Le théâtre : de la danse, comme une évidence

Je croyais qu’un comédien savait mentir. Je m’étais complètement trompée. Etre en osmose.

J’ai essayé d’apprendre à jouer un jour, de prendre des cours de théâtre. J’y allais à tâtons, je n’étais pas convaincue, car je croyais qu’un bon comédien savait mentir et que cela ne pouvait être moi … Mais y avait quelque chose qui m’attirait, j’aime parler, j’ai de la voix et un texte peut toucher ma sensibilité. Pour le premier cours, quand on m’a demandé d’essayer de jouer un texte seule, j’étais évidemment juste un peu tétanisée. Mais c’était une peur dynamisante. Je me suis lâchée, j’ai essayé d’être vraie, de dire comme je  ressentais les choses avec mes tripes, vite, très vite. La peur me faisait plonger dans le vide. C’est çà que j’ai aimé, pouvoir juste être moi, libre, ne pas réfléchir, foncer. C’était un texte d’Obaldia, une femme à la fenêtre qui demande à son mari ou à son amant de partir … J’étais à fond et j’entendais rire, un peu. Oui j’ai bien entendu, je jubile et au lieu de perdre mes moyens, je suis comme portée.
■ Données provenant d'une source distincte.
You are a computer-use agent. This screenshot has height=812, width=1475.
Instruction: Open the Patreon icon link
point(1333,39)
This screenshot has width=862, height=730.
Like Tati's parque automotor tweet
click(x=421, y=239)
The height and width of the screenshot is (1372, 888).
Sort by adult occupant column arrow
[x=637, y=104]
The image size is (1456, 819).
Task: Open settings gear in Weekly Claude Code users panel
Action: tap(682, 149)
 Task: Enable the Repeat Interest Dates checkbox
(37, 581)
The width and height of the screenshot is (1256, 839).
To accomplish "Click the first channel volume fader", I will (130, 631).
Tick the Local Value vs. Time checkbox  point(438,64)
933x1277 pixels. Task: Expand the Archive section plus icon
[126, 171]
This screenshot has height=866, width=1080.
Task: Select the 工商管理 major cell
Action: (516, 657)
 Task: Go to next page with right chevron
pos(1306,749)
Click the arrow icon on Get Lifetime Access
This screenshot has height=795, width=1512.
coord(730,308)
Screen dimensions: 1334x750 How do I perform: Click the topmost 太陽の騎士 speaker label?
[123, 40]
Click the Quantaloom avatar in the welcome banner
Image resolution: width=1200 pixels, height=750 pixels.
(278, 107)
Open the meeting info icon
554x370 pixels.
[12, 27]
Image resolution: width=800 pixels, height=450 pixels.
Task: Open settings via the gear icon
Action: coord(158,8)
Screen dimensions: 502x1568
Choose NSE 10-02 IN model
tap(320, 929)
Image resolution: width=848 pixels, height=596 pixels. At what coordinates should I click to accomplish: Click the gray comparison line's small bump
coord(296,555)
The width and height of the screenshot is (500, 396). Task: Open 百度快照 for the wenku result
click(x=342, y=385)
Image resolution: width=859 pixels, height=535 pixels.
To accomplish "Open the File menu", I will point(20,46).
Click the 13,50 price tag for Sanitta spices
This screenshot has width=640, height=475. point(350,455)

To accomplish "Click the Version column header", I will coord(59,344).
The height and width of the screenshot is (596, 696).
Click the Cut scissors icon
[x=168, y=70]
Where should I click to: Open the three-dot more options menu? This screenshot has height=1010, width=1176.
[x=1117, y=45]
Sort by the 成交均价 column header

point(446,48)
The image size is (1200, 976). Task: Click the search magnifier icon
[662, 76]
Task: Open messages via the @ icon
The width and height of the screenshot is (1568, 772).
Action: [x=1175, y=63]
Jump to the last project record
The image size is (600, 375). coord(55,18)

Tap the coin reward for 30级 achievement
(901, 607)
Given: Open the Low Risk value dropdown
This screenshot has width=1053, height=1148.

Jouer avec d’autres m’a aussi beaucoup appris : on ne se connait pas forcément, on est très différent et la peur, l’envie de se donner nous aide à rencontrer, découvrir.

Croire et y aller a fond

Quand celui avec qui vous jouez, doit vous frapper, par ce qu’il joue l’alcoolique dans une pièce de Molière, il faut y croire sans pour autant se faire mal, imaginer, être comme une éponge, à l’écoute de l’autre.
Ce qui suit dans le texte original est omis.